In other words, even if the process for gaining access to an iPhone 6 is different, it may still be possible.
Is this really restricted to just one phone?
The official word from the FBI and the court is that this is a request specific to this phone and this circumstance. That's partially because the custom firmware Apple is being asked to create could only work with the software keys on this particular iPhone 5C.
But security experts point out that creating this sort of firmware would be a repeatable activity. As Jonathan Zdziarski pointed out on Twitter, the only technical aspect limiting the custom firmware to one specific iPhone 5C would be the universally unique identifier (UUID) of the phone, which Apple would hard-code into the firmware. That, as he points out, could be easily changed with a warrant.
So no, it really isn't limited to just one phone. The firmware the FBI is requesting Apple build may only be used on one phone — but it would be trivial to exchange the UUID with another at the behest of another agency or government.
Apple's previous compliance
Although this particular case is the most high-profile example of law enforcement reaching out to Apple about gaining access to a device, it is not the first time the company has been faced with this question.
The All Writs Act (AWA) is one of the laws the federal court has cited in order to compel Apple to create custom firmware for its phones.
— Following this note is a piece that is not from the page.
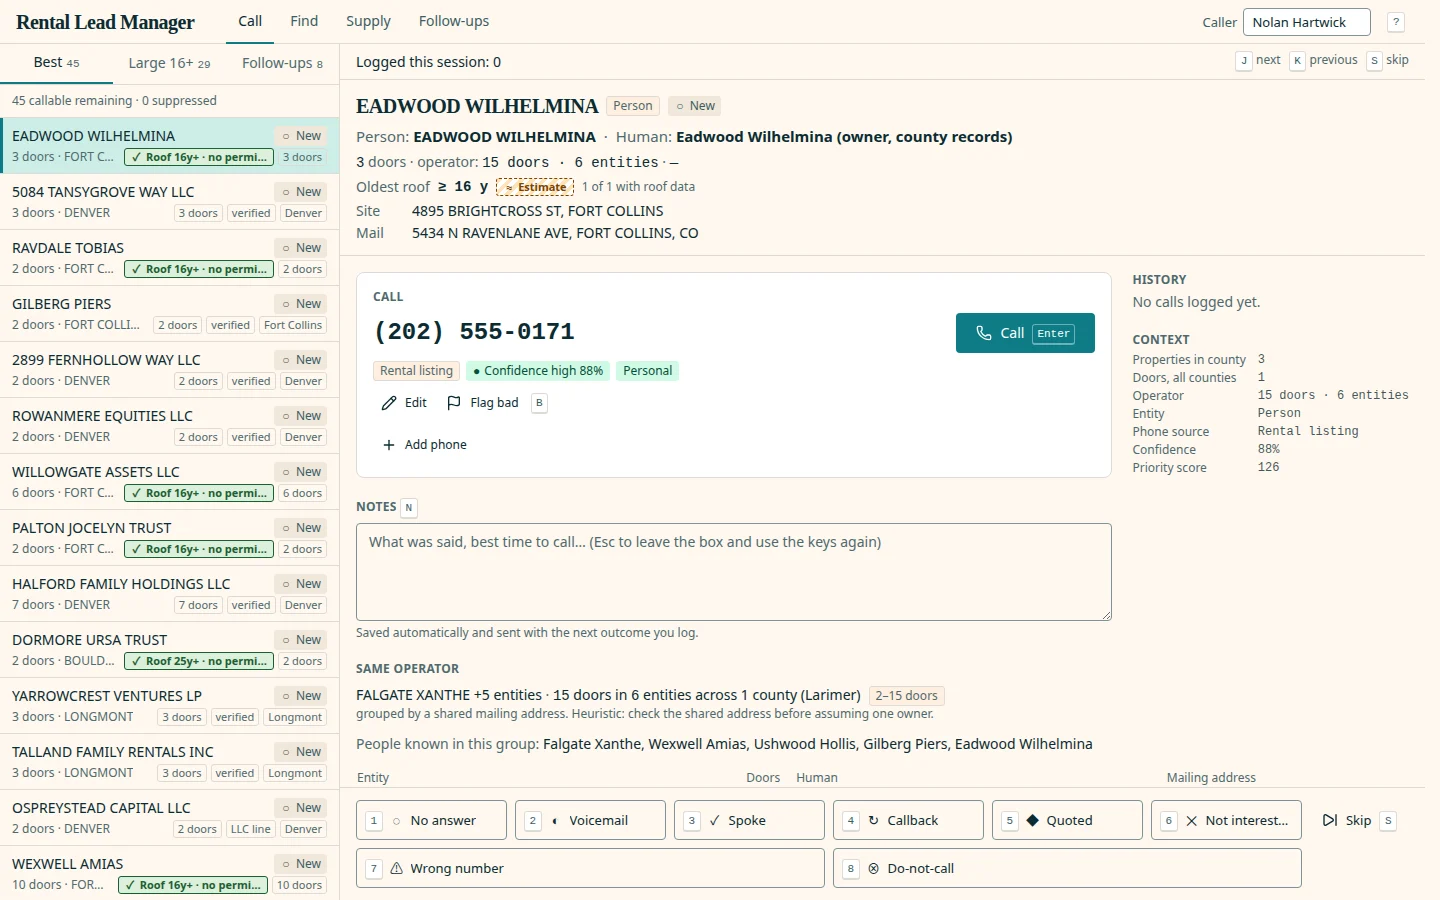1440x900 pixels.
Task: Log Wrong number outcome with bell icon
Action: coord(590,868)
The AWA has been used before to compel phone makers — including Apple — to unlock phones.
The Daily Beast obtained court documents pertaining to a separate phone unlock case in New York. In this case, prosecutors are also asking Apple to unlock a phone and as in San Bernardino, Apple is refusing.
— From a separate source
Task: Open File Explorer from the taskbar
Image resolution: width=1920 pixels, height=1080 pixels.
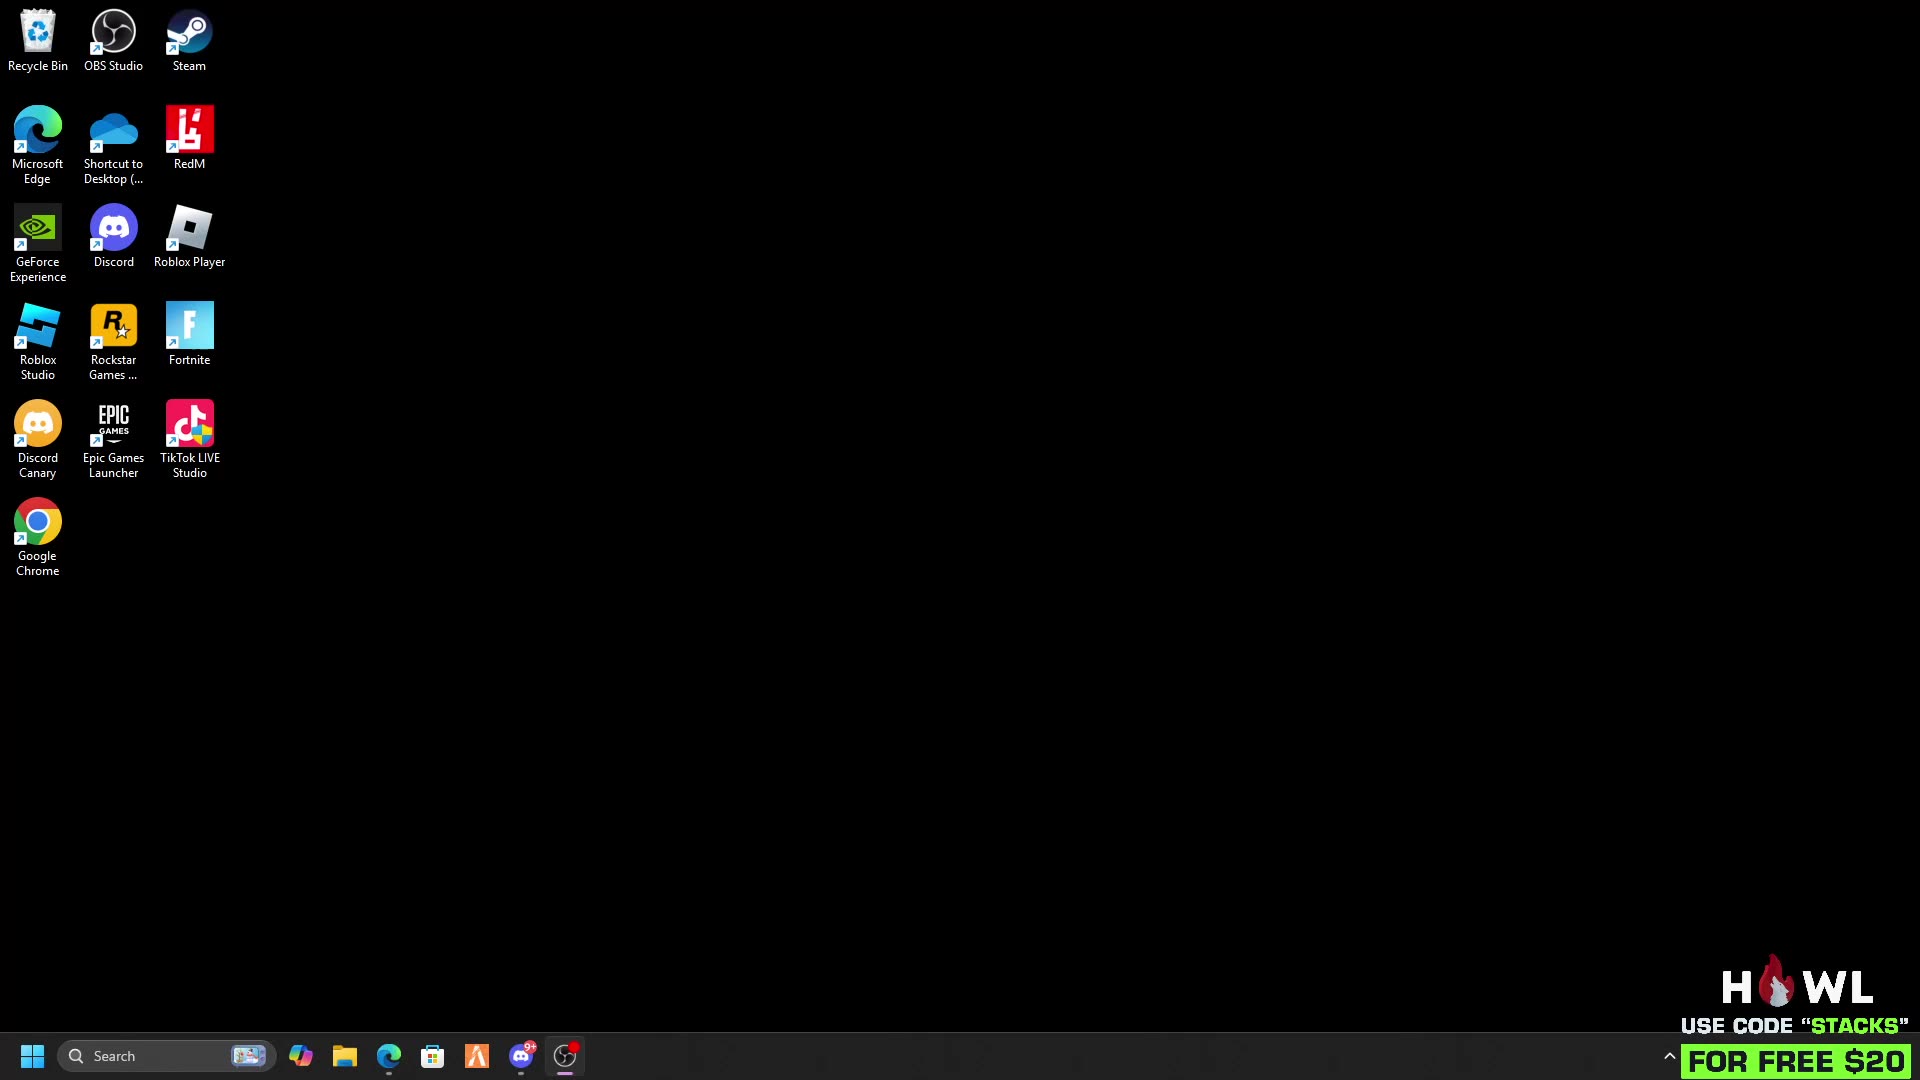Action: click(x=345, y=1056)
Tellingly, however, prosecutors in that New York case say Apple has agreed to unlock phones 70 time for authorities since 2008.
This matches what Mashable has heard from security professionals, who say tell Mashable they know of instances where law enforcement has successfully unlocked phones with a court order.
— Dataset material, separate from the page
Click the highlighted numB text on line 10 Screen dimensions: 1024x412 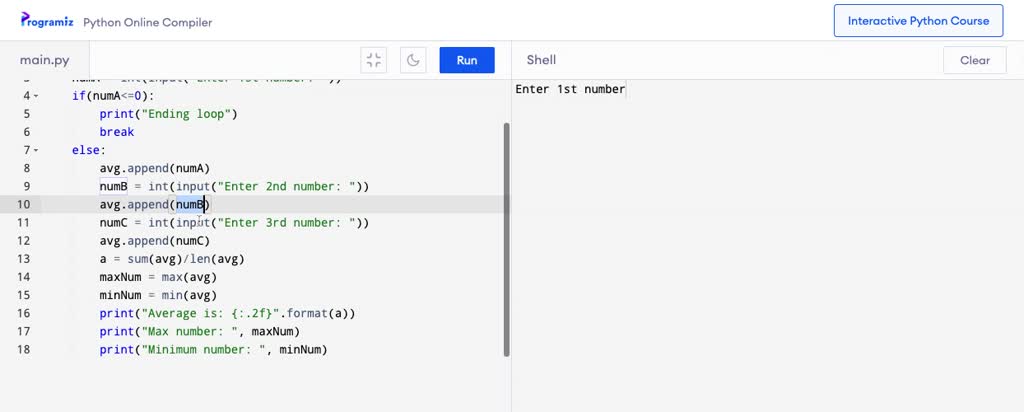click(x=190, y=204)
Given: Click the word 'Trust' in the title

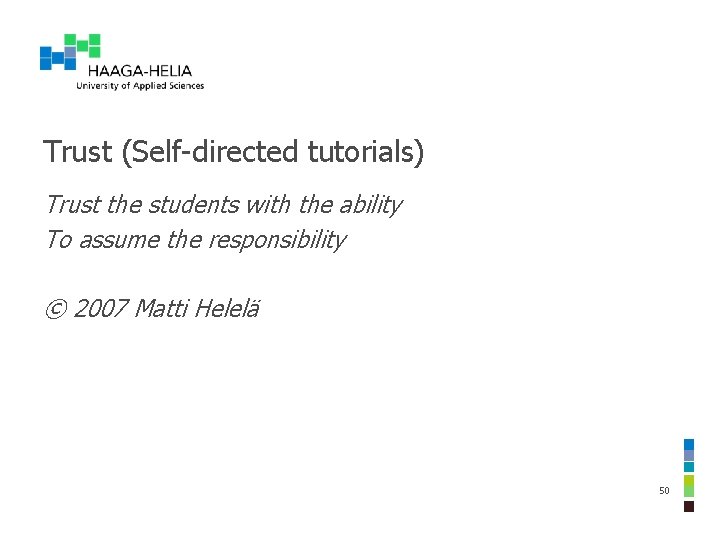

The New York case is different than the San Bernardino case in one key way: That phone was running iOS 7 and thus, didn't need Apple to unlock it anyway — as there were plenty of forensic tools on the market that could do that already.
As Apple has steadily increased security on iPhones, that has limited law enforcement's technical options for unlocking them. Now they're turning back to Apple to give them access again. Looking purely at the technology, it appears possible. How such a precedent will affect iPhone security in the long term, however, is harder to picture.